(Stored items from a collection)

+ + + +

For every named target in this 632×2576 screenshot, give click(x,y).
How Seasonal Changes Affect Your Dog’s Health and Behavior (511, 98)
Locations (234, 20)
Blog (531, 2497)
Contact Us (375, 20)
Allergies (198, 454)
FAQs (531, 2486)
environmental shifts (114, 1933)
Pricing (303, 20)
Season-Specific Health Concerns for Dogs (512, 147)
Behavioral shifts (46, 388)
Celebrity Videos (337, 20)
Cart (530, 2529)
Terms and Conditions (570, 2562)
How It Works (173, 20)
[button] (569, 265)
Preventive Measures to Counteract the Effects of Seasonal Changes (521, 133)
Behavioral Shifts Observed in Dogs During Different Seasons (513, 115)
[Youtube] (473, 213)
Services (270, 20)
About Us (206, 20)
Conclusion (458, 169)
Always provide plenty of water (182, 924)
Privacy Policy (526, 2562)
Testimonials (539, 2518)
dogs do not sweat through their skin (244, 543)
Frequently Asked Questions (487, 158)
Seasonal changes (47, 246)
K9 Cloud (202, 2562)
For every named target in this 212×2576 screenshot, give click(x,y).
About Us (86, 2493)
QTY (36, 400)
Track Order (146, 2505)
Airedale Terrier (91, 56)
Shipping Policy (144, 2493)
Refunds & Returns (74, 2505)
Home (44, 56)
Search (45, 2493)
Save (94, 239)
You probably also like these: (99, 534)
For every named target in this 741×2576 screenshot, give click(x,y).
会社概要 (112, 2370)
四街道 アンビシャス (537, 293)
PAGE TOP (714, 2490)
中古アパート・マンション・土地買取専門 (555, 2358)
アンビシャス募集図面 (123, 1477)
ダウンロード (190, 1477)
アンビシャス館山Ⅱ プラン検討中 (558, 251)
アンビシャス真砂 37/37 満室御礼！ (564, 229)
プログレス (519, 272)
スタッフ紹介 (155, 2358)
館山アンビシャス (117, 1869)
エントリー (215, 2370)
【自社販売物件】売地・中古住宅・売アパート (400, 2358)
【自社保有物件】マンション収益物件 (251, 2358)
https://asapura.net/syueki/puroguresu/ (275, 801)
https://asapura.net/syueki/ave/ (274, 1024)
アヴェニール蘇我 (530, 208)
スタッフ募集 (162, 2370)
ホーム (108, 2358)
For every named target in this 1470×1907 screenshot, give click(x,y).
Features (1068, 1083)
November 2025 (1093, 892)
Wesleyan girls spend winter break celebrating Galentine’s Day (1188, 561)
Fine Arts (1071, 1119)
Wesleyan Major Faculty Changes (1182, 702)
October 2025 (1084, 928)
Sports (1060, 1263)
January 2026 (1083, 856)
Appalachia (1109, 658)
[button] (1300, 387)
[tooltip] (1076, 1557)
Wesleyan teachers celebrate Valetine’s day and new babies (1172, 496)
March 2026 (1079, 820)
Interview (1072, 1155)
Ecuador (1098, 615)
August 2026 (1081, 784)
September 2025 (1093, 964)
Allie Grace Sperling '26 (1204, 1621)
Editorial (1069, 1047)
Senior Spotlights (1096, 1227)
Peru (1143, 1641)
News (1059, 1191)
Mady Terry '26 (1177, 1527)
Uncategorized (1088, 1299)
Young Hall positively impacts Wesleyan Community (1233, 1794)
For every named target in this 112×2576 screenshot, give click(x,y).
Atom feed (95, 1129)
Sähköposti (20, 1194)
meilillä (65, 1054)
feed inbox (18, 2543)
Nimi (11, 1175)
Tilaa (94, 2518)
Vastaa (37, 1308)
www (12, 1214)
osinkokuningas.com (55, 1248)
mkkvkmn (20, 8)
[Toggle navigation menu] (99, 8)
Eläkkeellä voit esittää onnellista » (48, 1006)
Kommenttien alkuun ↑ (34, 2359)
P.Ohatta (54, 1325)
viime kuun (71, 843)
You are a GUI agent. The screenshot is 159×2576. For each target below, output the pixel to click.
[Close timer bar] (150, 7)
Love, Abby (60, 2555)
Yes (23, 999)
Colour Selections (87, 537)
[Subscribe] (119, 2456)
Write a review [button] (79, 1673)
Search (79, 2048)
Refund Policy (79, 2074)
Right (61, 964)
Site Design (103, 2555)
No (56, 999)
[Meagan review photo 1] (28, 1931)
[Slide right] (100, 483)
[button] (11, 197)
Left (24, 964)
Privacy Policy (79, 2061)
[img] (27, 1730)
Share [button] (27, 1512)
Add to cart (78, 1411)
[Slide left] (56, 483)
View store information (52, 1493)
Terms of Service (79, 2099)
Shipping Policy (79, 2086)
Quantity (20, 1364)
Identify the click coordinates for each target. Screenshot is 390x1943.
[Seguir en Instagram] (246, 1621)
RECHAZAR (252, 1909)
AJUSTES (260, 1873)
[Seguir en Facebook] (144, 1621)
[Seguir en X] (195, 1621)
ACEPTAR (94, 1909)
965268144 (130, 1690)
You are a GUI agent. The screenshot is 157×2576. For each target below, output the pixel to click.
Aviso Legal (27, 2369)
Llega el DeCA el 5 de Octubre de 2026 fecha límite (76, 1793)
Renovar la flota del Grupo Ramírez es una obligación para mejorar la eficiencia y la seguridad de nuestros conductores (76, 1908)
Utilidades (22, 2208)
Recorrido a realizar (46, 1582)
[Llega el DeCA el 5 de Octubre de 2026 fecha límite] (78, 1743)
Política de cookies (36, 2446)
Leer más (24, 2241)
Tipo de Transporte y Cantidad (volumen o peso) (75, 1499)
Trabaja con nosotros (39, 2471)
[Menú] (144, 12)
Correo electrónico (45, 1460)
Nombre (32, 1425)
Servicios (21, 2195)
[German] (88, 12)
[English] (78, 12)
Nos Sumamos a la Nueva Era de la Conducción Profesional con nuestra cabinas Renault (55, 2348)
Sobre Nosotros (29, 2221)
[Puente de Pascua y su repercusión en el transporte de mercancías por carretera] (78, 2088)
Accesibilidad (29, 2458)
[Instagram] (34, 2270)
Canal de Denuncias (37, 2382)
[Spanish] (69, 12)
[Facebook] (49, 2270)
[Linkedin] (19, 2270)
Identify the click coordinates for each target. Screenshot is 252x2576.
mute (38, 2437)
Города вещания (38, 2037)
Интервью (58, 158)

+ + + +

### Task statement
The stretch of entries above that starts with the line containing "Shipping Policy (144, 2493)" and goes on through the line containing "PAGE TOP (714, 2490)" is to be transcribed exactly, and no other line is to be transcribed.

### Solution for this exercise
Shipping Policy (144, 2493)
Refunds & Returns (74, 2505)
Home (44, 56)
Search (45, 2493)
Save (94, 239)
You probably also like these: (99, 534)
For every named target in this 741×2576 screenshot, give click(x,y).
会社概要 (112, 2370)
四街道 アンビシャス (537, 293)
PAGE TOP (714, 2490)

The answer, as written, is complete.